Records supplied Start Marker

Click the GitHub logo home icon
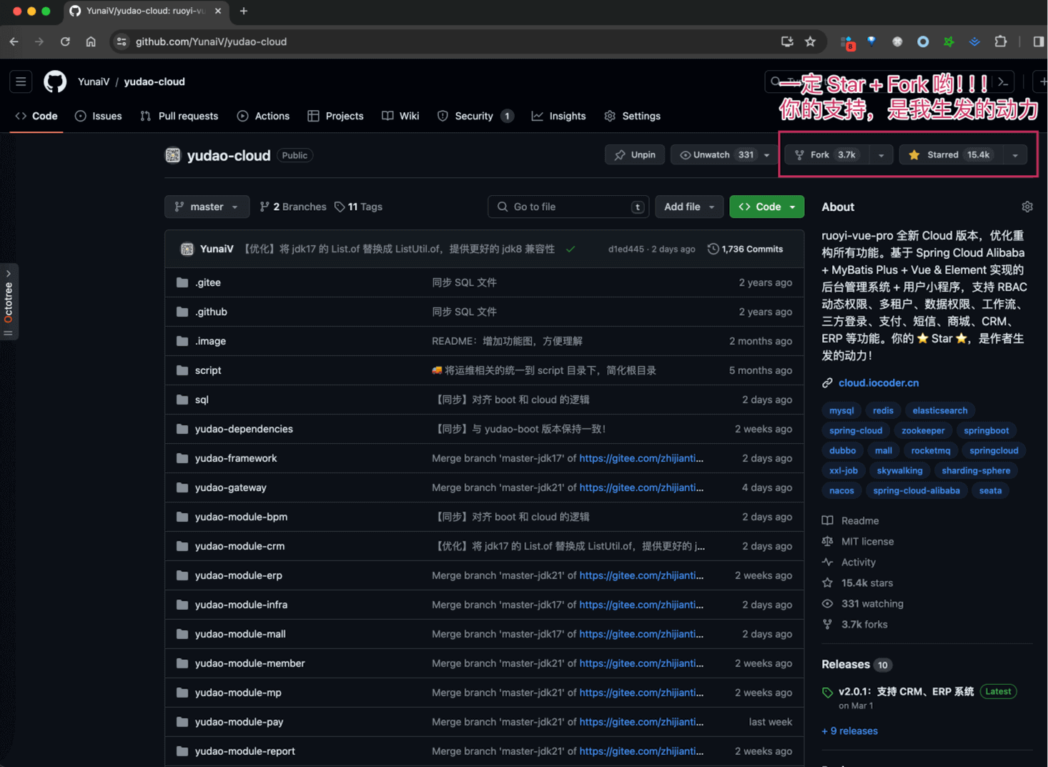 [x=55, y=81]
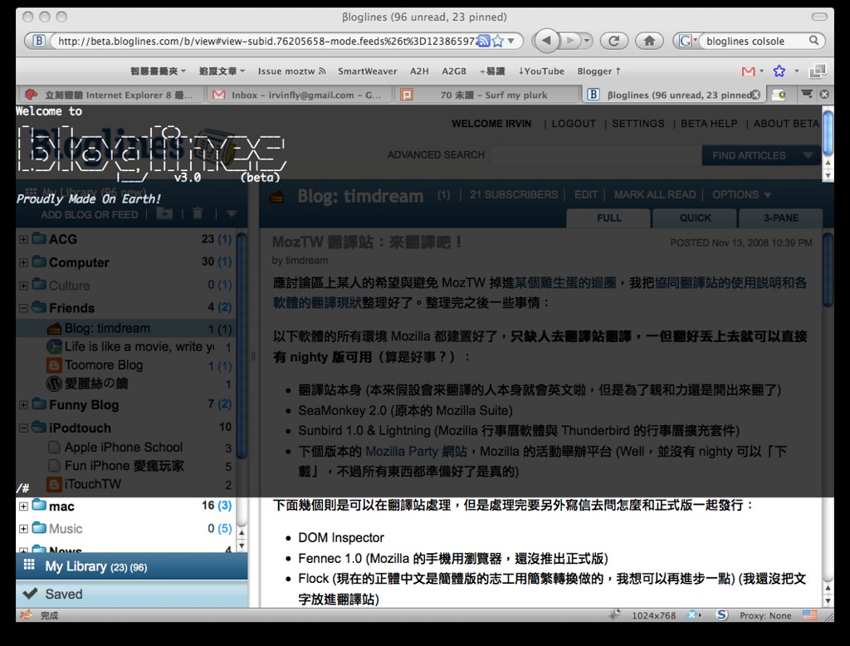Click the bookmark icon next to Saved
This screenshot has height=646, width=850.
28,594
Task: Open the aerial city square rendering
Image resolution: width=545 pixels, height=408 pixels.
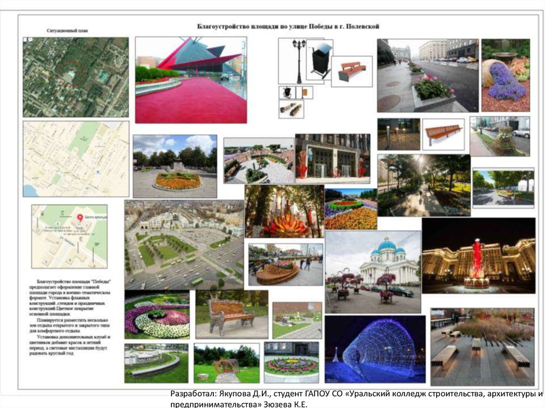Action: pos(184,245)
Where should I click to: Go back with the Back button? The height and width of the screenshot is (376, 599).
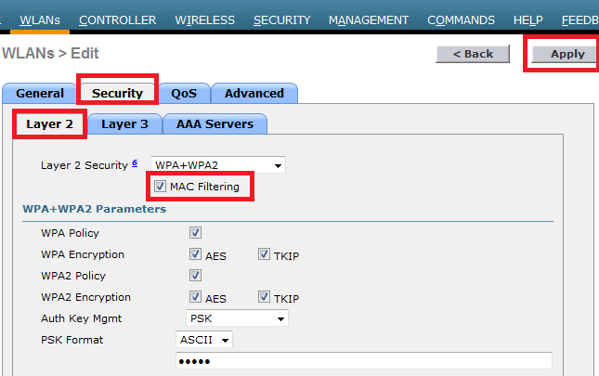pos(473,54)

Records supplied End Marker

## Exercise
Look above for the line containing "Where should I", then retype it and each line after it to the end of the records, exactly and without pictures.

## Result
Where should I click to: Go back with the Back button? The height and width of the screenshot is (376, 599).
pos(473,54)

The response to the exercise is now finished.